Unjustified inferences about meta-analysis

Berk (Statistical Inference and Meta-Analysis) asserts that the validity of the inferential statistics applied in meta-analysis depends on how the data were actually generated. In particular, he argues that those statistics will not make scientific sense unless the studies from which effect sizes are computed are randomly sampled from a defined population of studies. Because studies, in fact, are not actually randomly sampled in virtually all meta-analyses, we are told that the conclusions of meta-analysis are a fiction. In light of this, Berk suggests that we should not do meta-analysis at all but, instead, conduct conventional literature reviews which “have served science well for a very long time.” In other writings he is even more explicit about this view:

Finally, with respect to meta-analysis, our recommendation is simple: just say no. The suggested alternative is equally simple: read the papers, think about them, and summarize them. (Berk and Freedman 2003).

Berk himself says “no” to meta-analysis. Evaluation Review, which he edits, publishes no meta-analyses, despite advertising a focus on “reporting the findings of evaluation studies” and widespread recognition elsewhere that meta-analysis is now the state of the art for summarizing and analyzing such findings. We should take a moment to celebrate the Journal of Experimental Criminology, where meta-analyses are not only published but critiques such as Berk’s, and rejoinders such as this, are invited so that the issues can be openly engaged. It is through such open engagement within what Donald Campbell (1984) once called the “disputatious community of scholars” that we make progress on the very difficult issues with which we grapple in the applied social sciences.

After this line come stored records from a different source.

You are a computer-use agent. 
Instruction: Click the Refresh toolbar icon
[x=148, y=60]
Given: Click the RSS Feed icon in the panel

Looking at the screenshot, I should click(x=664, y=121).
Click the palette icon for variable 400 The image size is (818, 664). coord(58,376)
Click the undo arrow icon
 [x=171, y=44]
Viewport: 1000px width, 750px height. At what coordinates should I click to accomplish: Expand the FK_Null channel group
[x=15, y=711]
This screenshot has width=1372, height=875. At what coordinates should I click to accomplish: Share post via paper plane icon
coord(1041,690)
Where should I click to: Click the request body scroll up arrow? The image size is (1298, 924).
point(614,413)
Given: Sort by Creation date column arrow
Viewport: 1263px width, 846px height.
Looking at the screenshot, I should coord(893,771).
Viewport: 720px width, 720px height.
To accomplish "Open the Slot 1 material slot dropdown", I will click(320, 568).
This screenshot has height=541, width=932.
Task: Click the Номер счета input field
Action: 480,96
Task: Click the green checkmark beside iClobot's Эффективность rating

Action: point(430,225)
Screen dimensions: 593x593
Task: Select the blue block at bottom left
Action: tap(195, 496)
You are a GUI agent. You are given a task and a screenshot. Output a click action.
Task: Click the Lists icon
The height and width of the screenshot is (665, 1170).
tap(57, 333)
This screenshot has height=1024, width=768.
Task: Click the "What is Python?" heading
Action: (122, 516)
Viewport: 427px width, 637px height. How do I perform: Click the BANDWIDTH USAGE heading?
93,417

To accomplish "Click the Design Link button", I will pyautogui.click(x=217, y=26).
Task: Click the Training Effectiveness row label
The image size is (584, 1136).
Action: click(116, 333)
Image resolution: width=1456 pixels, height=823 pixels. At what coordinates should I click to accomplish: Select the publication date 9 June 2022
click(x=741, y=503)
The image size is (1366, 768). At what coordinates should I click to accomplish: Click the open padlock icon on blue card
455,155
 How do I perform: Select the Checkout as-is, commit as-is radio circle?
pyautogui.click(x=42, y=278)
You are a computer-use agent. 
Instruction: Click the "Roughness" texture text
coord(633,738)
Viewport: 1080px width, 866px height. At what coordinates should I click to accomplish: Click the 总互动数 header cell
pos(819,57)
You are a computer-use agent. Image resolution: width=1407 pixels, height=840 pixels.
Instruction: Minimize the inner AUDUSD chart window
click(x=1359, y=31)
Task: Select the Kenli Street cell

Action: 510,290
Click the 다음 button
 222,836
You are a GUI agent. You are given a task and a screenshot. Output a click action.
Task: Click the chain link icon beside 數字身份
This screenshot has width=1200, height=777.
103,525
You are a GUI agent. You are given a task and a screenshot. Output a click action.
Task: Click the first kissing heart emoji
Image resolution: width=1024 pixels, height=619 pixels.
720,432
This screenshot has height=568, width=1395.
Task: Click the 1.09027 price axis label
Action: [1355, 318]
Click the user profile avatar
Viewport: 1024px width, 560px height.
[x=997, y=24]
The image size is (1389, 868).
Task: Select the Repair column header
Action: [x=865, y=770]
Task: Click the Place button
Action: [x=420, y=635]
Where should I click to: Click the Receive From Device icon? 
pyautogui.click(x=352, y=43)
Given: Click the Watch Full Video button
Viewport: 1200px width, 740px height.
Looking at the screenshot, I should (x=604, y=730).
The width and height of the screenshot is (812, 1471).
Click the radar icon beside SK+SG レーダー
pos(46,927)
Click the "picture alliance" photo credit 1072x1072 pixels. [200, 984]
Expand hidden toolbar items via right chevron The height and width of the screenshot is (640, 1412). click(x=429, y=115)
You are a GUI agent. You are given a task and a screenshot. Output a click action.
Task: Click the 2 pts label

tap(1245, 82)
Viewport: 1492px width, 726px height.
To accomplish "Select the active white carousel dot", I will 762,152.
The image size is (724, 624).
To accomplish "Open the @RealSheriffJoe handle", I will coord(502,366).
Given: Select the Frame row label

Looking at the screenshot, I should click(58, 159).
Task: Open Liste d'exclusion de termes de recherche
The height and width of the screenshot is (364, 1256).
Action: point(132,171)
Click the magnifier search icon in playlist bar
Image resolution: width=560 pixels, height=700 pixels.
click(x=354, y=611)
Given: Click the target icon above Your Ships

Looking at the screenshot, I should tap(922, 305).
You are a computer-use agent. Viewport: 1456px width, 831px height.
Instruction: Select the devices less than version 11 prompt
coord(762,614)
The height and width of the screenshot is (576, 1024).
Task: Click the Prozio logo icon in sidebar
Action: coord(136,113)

Meta-analysis is not the only type of research for which statistical inference yields invalid conclusions in Berk’s view. He asserts that the significance tests in the individual studies on which a meta-analysis is based are similarly flawed when the treatment and control subjects are not randomly sampled from a large population of subjects, which they rarely are. The implication, one might presume, is that we should not do this type of research either or, if we must do it, at least refrain from applying any statistical tests. By analogy, perhaps we should simply examine the scores for each participant, think about them, and summarize them.

The participants in survey research are often drawn randomly from a defined population, so perhaps Berk would accept that inferential statistics might make scientific sense for those data. But all the individuals sampled in such surveys do not necessarily provide data—indeed, response rates are frequently well below 100%—and that process is not random. In these common cases with attrition, therefore, we do not really have a fully random process generating the data, and, thus, if we apply Berk’s standards, we should not conduct statistical significance tests in this research either.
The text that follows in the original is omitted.